== EXTRACT PROVIDED

Maybe the zombie apocalypse starts with a virus or a supernatural event. Maybe the resulting zombies can move quickly but are more easily incapacitated, or maybe they’re slow and can be only taken out by a blow to the brain. Are these zombies cunning? Or are they awkward and uncoordinated, as I would argue any proper zombie must be?
Zombie lore may give us a lot of variety, but one thing every zombie scenario has in common is reanimation of the body after death. The body’s movements are slave to a brain that is no longer in control. But what do these differences matter? It’s all just science fictional horror movie fodder, right? Well, we’ve previously discussed scientific studies on how fast a zombie-like virus could spread, as well as neurobehavioral disorders in humans that leave their sufferers mimicking some key zombie traits. And it turns out, science has even more to say about zombies.
Zombie Carpenter Ants
In the Brazilian jungle, at a height of just about 10 inches off the ground, carpenter ants can be found with their jaws permanently locked on a leaf, frozen in a never-ending dance as an alien stalk grows through their head. These ants are the victims of ophiocordyceps unilateralis, also known as the zombie ant fungus.
The fungus first enters an ant’s bloodstream as single cells, but those cells soon begin copying themselves and, importantly, building connections so that those individual cells can share nutrients. These connections set the ophiocordyceps fungus apart from other fungi that simply kill off their host and eventually form networks that wrap around the ant’s muscles.

====
== DATASET SECTION

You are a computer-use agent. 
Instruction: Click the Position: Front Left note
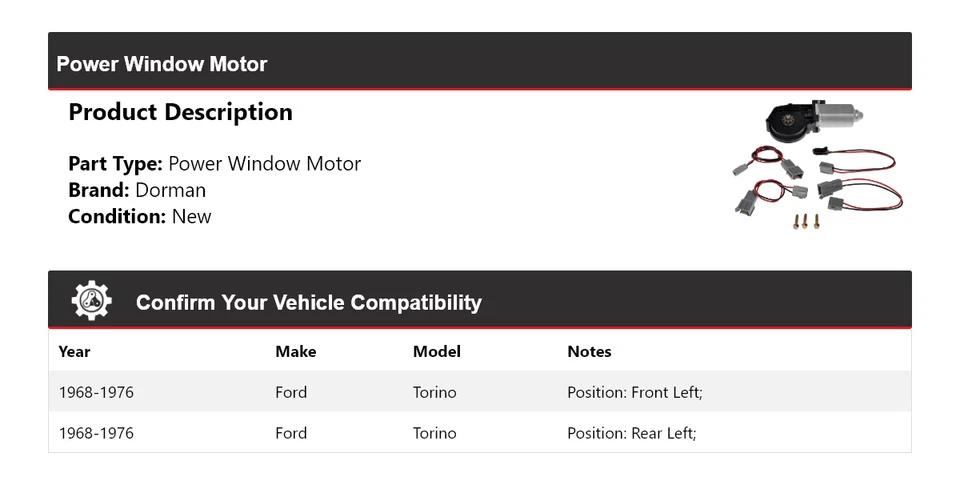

====

ABOUT THIS TASK> Please reproduce the zombie text starting with "Zombie Carpenter Ants" and going on through "the ant’s muscles.". The listing is separate material, apart from the zombie text.

TASK ANSWER>
Zombie Carpenter Ants
In the Brazilian jungle, at a height of just about 10 inches off the ground, carpenter ants can be found with their jaws permanently locked on a leaf, frozen in a never-ending dance as an alien stalk grows through their head. These ants are the victims of ophiocordyceps unilateralis, also known as the zombie ant fungus.
The fungus first enters an ant’s bloodstream as single cells, but those cells soon begin copying themselves and, importantly, building connections so that those individual cells can share nutrients. These connections set the ophiocordyceps fungus apart from other fungi that simply kill off their host and eventually form networks that wrap around the ant’s muscles.